ALB connects to Gordon from within your VPC, so Gordon sees the ALB's private IP, not the client's public IP. The client IP is passed via X-Forwarded-For.

To find your VPC CIDR:

  1. Go to AWS Console → VPC → Your VPCs
  2. Find the IPv4 CIDR column
  3. Common values: 10.0.0.0/16, 172.31.0.0/16

Gordon Configuration

[api.rate_limit]
enabled = true
# Trust your VPC CIDR so Gordon reads X-Forwarded-For from ALB
trusted_proxies = ["10.0.0.0/16"]  # Replace with your VPC CIDR

Multiple VPCs or Subnets

If Gordon receives traffic from multiple VPCs (e.g., via VPC peering):

[api.rate_limit]
trusted_proxies = [
    "10.0.0.0/16",   # Production VPC
    "10.1.0.0/16",   # Staging VPC
]

ALB Configuration

Target Group Settings

When creating your ALB target group:

Setting Value
Target type instance or ip
Protocol HTTP
Port 80 (or your Gordon port)
Health check path /health or /v2/

Client IP Preservation

ALB automatically sets X-Forwarded-For. No special configuration needed for HTTP targets.

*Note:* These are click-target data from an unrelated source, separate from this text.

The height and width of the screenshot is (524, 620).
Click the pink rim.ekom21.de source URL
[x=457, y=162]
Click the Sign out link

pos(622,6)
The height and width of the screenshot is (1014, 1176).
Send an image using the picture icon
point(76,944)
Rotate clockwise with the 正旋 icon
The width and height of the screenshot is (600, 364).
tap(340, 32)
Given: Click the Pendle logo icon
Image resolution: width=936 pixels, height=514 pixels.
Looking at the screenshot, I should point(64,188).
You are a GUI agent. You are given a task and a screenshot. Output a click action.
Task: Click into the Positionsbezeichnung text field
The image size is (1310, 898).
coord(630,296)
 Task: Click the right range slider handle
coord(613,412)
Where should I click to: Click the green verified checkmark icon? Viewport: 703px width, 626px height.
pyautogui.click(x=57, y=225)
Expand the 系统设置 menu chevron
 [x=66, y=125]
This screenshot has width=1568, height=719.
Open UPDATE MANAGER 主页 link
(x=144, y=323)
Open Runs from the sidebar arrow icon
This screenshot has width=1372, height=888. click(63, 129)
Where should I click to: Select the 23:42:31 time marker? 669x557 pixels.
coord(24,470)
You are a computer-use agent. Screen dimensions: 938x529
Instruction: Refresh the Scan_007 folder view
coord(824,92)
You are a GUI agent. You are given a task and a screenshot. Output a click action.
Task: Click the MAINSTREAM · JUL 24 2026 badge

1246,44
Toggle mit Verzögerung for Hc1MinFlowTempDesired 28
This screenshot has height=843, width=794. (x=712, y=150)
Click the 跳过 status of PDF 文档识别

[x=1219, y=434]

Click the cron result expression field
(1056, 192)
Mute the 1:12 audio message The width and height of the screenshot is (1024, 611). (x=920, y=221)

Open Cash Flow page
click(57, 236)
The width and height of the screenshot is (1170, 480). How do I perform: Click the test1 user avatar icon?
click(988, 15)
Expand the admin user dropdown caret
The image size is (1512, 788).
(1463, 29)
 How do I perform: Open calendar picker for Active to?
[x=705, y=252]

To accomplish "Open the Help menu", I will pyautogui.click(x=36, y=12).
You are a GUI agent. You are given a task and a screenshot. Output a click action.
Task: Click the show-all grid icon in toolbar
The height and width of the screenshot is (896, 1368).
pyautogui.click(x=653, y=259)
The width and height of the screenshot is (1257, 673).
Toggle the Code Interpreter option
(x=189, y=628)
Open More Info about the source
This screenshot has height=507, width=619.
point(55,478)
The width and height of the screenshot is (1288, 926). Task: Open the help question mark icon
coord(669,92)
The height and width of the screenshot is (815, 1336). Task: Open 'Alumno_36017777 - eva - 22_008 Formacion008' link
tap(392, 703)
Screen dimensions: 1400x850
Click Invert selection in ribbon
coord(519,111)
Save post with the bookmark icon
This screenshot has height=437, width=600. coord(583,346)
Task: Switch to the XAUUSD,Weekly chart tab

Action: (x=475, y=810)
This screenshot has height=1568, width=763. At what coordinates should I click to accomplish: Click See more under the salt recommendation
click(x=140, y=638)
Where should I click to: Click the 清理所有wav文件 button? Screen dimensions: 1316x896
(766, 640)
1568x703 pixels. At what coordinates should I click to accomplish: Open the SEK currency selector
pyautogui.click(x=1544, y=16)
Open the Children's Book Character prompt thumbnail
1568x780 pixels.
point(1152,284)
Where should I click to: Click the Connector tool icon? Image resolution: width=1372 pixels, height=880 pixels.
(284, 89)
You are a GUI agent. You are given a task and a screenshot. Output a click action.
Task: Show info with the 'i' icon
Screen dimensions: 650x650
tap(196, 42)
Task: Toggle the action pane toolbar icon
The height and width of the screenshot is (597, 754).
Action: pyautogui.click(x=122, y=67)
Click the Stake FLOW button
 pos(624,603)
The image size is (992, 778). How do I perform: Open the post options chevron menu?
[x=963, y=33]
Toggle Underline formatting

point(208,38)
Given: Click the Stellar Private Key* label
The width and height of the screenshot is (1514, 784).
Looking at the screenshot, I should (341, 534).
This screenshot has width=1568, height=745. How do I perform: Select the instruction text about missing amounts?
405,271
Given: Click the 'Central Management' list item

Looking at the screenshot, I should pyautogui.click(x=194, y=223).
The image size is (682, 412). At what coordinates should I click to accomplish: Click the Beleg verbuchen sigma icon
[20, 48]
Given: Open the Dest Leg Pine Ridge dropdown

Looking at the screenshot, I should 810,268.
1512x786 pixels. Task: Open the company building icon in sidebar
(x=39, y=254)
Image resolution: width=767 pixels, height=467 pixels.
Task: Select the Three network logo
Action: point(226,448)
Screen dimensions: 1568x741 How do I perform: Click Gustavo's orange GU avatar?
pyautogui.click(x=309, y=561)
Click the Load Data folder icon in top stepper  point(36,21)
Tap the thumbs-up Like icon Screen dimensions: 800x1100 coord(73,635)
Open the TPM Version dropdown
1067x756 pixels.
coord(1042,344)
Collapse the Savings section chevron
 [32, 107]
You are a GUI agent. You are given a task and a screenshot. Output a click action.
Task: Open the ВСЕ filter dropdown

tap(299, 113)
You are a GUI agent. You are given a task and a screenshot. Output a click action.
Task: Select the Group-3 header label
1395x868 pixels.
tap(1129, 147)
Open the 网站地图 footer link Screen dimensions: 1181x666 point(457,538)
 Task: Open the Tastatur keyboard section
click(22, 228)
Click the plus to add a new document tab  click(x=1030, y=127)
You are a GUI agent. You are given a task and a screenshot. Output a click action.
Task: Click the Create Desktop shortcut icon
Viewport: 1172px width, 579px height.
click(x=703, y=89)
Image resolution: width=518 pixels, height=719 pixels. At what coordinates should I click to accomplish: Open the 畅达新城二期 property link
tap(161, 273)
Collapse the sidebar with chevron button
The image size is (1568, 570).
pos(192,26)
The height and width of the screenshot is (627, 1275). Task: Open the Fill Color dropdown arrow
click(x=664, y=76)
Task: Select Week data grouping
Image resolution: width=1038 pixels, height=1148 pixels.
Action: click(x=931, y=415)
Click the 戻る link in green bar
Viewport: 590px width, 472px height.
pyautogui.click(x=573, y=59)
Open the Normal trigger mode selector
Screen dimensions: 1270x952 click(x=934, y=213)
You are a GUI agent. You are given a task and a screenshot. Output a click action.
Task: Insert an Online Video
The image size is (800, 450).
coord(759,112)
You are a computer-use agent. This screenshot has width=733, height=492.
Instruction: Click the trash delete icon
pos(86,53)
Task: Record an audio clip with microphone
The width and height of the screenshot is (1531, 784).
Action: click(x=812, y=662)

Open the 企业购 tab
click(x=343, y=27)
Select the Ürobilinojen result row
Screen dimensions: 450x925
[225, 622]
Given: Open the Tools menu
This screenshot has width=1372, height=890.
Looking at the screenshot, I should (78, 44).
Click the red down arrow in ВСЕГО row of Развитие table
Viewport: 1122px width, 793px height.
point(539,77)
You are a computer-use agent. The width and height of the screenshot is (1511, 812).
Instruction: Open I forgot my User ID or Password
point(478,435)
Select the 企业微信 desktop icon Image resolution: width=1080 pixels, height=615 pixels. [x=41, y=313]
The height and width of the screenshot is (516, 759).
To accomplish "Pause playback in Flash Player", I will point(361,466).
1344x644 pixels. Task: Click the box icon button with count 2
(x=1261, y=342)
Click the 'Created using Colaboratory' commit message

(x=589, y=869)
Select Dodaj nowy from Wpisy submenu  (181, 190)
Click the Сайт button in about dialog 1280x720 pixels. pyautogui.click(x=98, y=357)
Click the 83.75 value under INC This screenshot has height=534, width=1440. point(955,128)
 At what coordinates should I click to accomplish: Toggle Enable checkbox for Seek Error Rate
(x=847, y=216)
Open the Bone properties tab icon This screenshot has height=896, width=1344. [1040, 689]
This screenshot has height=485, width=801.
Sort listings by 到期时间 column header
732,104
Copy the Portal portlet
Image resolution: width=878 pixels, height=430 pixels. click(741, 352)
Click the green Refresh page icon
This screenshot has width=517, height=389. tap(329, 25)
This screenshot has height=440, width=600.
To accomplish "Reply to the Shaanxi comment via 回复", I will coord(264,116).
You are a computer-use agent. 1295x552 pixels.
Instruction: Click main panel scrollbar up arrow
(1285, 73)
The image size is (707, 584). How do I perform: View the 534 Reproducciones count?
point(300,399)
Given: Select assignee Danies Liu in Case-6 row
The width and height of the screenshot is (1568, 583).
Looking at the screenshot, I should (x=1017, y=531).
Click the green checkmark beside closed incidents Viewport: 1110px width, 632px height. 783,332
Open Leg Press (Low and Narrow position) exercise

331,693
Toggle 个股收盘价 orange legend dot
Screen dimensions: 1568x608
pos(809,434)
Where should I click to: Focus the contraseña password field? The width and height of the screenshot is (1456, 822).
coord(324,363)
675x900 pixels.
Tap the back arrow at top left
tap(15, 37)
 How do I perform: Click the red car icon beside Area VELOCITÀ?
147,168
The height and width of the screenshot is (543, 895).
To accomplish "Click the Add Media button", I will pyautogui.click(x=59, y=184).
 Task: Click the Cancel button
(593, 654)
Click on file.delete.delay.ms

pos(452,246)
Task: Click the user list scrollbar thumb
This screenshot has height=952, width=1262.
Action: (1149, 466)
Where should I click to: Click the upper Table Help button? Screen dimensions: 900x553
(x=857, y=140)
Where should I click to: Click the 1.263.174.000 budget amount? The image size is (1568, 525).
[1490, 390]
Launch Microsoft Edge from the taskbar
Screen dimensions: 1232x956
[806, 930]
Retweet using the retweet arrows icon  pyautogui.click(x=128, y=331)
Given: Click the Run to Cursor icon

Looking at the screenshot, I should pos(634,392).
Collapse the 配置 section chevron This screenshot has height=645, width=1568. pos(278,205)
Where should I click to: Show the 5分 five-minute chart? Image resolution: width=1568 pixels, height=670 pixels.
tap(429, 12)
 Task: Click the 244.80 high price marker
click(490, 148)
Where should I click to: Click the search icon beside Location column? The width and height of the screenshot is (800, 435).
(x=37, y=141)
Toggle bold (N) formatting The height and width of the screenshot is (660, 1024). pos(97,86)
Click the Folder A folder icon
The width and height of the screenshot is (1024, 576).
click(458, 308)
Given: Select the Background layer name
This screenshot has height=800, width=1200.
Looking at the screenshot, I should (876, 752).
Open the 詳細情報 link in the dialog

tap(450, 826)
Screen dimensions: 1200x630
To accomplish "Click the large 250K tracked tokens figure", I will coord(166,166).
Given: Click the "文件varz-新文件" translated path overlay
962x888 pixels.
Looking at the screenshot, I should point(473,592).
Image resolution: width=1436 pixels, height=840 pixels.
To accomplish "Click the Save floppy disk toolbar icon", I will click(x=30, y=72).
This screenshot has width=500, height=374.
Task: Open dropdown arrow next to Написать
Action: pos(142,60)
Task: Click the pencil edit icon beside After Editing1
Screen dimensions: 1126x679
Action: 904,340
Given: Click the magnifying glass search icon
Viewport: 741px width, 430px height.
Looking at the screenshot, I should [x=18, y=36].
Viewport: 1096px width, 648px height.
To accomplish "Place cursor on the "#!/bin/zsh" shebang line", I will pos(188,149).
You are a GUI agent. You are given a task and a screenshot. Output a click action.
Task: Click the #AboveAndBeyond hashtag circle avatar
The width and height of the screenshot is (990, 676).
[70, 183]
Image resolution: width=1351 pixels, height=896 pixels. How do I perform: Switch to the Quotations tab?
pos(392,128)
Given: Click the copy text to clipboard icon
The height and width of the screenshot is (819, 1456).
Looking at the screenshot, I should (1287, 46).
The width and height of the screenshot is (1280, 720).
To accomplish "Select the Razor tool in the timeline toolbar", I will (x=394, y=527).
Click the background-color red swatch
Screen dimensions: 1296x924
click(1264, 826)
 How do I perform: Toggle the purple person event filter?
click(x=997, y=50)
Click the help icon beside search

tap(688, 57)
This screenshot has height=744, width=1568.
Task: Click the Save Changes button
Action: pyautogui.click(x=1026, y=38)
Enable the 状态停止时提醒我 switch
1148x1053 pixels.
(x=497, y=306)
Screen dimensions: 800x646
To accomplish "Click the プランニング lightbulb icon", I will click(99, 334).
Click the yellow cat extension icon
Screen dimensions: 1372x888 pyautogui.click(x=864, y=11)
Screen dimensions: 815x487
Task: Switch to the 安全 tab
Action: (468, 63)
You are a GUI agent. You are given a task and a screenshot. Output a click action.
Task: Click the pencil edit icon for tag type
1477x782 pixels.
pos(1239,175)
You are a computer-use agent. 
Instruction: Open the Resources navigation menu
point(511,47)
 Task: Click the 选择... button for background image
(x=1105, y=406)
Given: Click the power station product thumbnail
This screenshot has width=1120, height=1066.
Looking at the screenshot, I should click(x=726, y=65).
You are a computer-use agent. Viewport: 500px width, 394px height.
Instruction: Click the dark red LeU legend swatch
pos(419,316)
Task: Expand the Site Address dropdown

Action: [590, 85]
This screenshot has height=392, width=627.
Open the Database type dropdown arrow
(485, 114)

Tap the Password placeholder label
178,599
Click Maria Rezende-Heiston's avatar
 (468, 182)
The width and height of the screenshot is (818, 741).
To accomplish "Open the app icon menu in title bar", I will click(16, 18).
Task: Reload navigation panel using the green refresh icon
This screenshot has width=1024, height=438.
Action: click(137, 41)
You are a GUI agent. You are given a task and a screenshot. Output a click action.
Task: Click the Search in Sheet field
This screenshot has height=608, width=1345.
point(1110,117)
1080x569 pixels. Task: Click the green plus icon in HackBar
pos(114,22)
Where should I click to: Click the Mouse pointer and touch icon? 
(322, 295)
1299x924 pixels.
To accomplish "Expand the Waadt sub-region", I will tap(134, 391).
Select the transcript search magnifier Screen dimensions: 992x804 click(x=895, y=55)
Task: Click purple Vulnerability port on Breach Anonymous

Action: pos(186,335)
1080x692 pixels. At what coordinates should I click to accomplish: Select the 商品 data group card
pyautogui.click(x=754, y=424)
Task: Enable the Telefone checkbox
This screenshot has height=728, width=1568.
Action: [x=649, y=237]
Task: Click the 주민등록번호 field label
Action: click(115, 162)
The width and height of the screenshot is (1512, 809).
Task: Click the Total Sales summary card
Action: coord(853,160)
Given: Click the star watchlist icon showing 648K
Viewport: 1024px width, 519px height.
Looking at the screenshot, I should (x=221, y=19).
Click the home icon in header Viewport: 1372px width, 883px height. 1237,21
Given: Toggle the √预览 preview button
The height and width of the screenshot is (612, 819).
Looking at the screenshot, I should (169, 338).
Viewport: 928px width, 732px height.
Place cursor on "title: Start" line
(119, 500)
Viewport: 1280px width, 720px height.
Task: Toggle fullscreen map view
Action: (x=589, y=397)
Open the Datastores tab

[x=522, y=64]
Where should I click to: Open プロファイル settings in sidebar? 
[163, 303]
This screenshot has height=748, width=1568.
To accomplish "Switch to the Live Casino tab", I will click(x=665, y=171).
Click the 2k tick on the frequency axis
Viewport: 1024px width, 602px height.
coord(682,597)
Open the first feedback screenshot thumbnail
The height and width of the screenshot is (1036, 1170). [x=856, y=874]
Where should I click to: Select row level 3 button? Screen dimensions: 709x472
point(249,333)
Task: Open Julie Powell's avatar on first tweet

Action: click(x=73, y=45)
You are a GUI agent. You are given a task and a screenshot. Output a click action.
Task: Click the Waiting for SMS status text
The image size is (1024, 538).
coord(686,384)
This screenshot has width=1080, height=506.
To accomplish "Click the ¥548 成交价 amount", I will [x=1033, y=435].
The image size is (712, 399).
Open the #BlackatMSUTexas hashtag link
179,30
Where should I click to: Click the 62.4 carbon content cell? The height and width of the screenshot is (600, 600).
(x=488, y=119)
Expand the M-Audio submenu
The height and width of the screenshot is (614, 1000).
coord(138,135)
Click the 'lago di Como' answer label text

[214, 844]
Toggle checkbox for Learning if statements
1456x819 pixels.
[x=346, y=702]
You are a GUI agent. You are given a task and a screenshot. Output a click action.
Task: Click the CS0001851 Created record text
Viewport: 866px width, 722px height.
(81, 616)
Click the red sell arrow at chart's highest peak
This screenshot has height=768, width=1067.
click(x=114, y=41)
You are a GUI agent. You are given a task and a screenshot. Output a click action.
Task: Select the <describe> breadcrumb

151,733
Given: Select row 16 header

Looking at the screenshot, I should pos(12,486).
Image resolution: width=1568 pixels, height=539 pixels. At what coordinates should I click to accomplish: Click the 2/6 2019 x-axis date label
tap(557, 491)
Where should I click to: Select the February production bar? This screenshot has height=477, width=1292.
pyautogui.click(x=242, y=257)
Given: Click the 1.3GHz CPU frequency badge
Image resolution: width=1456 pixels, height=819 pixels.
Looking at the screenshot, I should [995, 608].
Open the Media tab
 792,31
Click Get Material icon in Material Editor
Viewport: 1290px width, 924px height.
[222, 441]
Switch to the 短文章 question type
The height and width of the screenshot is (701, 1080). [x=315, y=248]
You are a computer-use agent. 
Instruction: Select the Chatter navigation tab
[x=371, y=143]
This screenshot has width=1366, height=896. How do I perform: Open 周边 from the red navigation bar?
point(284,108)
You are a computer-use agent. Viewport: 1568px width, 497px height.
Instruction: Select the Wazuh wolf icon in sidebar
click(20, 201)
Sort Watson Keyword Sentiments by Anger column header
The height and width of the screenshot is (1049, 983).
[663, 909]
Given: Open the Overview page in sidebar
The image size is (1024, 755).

For NLB (Network Load Balancer) with TCP, you may need to enable Proxy Protocol v2:

# Kubernetes annotation for AWS Load Balancer Controller
service.beta.kubernetes.io/aws-load-balancer-proxy-protocol: "*"

Verifying the Setup

  1. Make a request through the ALB
  2. Check Gordon logs for the client IP:
# Should show real client IP, not ALB IP
journalctl -u gordon | grep "client_ip"

If you see the ALB's private IP (e.g., 10.0.x.x) instead of the client's public IP, check that:

  • trusted_proxies includes your VPC CIDR
  • ALB is forwarding X-Forwarded-For (default behavior)

Security Groups

Ensure your security groups allow:

Source Destination Port Purpose
0.0.0.0/0 ALB 443 HTTPS from internet
ALB SG Gordon SG 80 ALB to Gordon

Terraform Example

resource "aws_lb" "gordon" {
  name               = "gordon-alb"
  internal           = false
  load_balancer_type = "application"
  security_groups    = [aws_security_group.alb.id]
  subnets            = var.public_subnets
}

resource "aws_lb_listener" "https" {
  load_balancer_arn = aws_lb.gordon.arn
  port              = "443"
  protocol          = "HTTPS"
  ssl_policy        = "ELBSecurityPolicy-TLS13-1-2-2021-06"
  certificate_arn   = var.certificate_arn

  default_action {
    type             = "forward"
    target_group_arn = aws_lb_target_group.gordon.arn
  }
}

resource "aws_lb_target_group" "gordon" {
  name     = "gordon-tg"
  port     = 80
  protocol = "HTTP"
  vpc_id   = var.vpc_id

  health_check {
    path                = "/v2/"
    healthy_threshold   = 2
    unhealthy_threshold = 10
  }
}

Troubleshooting

All requests show the same IP

Symptom: Rate limiting doesn't work, logs show ALB IP for all requests.

Cause: trusted_proxies doesn't include ALB's IP range.

Fix: Add your VPC CIDR to trusted_proxies.

502 Bad Gateway

Symptom: ALB returns 502 errors.

Cause: Gordon health check failing or not listening.

Fix: Verify Gordon is running and health check path is correct.